Atlantic City's Trump Taj Mahal casino closed its doors Monday, 26 years after the Republican presidential nominee Donald Trump opened its gates to the public, in an escalation of the casino crisis currently plaguing the city.
Billionaire Carl Icahn, who owns the property, shut it down at 5:59 a.m. EDT Monday, following a failure to reach an agreement with union workers who were demanding that the health care and pension benefits of the casino’s employees – which they had lost in a bankruptcy court – be restored.
The Associated Press reported Bob McDevitt, president of Local 54 of the Unite-HERE union, as saying: “Everybody has their Popeye moment: ‘That's all I can stands; I can't stands no more.’”
“The workers made a choice that they weren't going to accept benefits and terms of employment worse than everyone else’s,” McDevitt added. “I applaud them: for the first time in 30 years, workers stood up to Carl Icahn and made him throw in the towel.”
Almost 3,000 workers have lost their jobs with the closing of Trump Taj Mahal, which brings the number of victims of the casino crisis to 11,000 since 2014, AP reported.
Trump, who the casino is named after, has had no involvement with the property since 2009. Icahn took over the enterprise in February this year, after keeping the hotel afloat during its bankruptcy.

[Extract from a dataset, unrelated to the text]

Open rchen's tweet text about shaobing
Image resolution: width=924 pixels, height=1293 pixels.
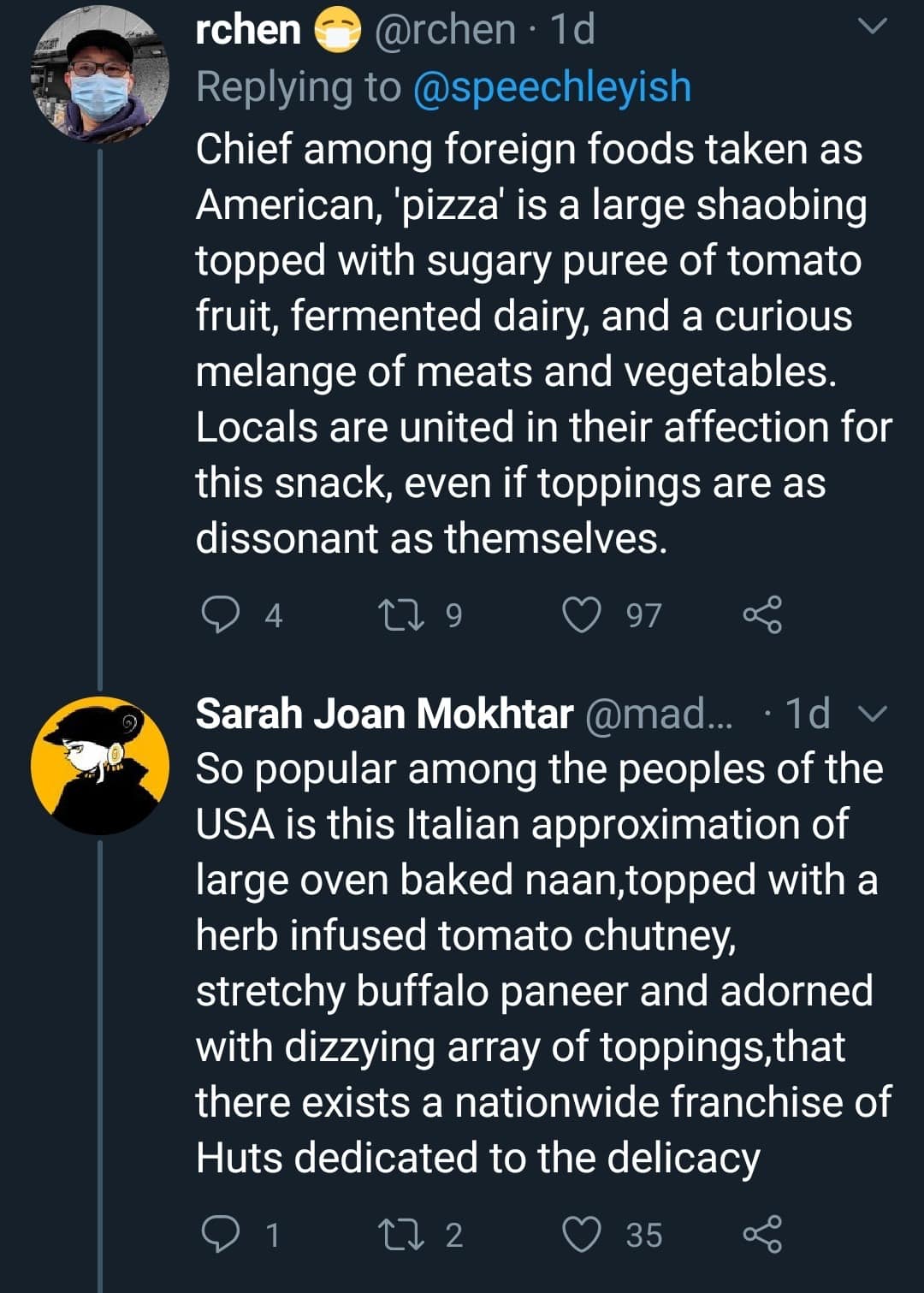(x=530, y=342)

However, Trump did comment on the breakdown of talks between the two parties in a recent interview with AP: “I felt they should have been able to make a deal. It’s hard to believe they weren't able to make a deal.”
“Today is a sad day for Atlantic City,” Icahn said Monday, after he pulled the plug on the casino, fearing further financial losses. “Like many of the employees at the Taj Mahal, I wish things had turned out differently.”
Atlantic City, renowned for its casinos, has only seven of those left now. The Trump Taj Mahal is the latest to join the list of closures after the shutdown of the Atlantic Club, Showboat, Trump Plaza and Revel following increased economic pressure that has come about amid increased competition in other states of the country.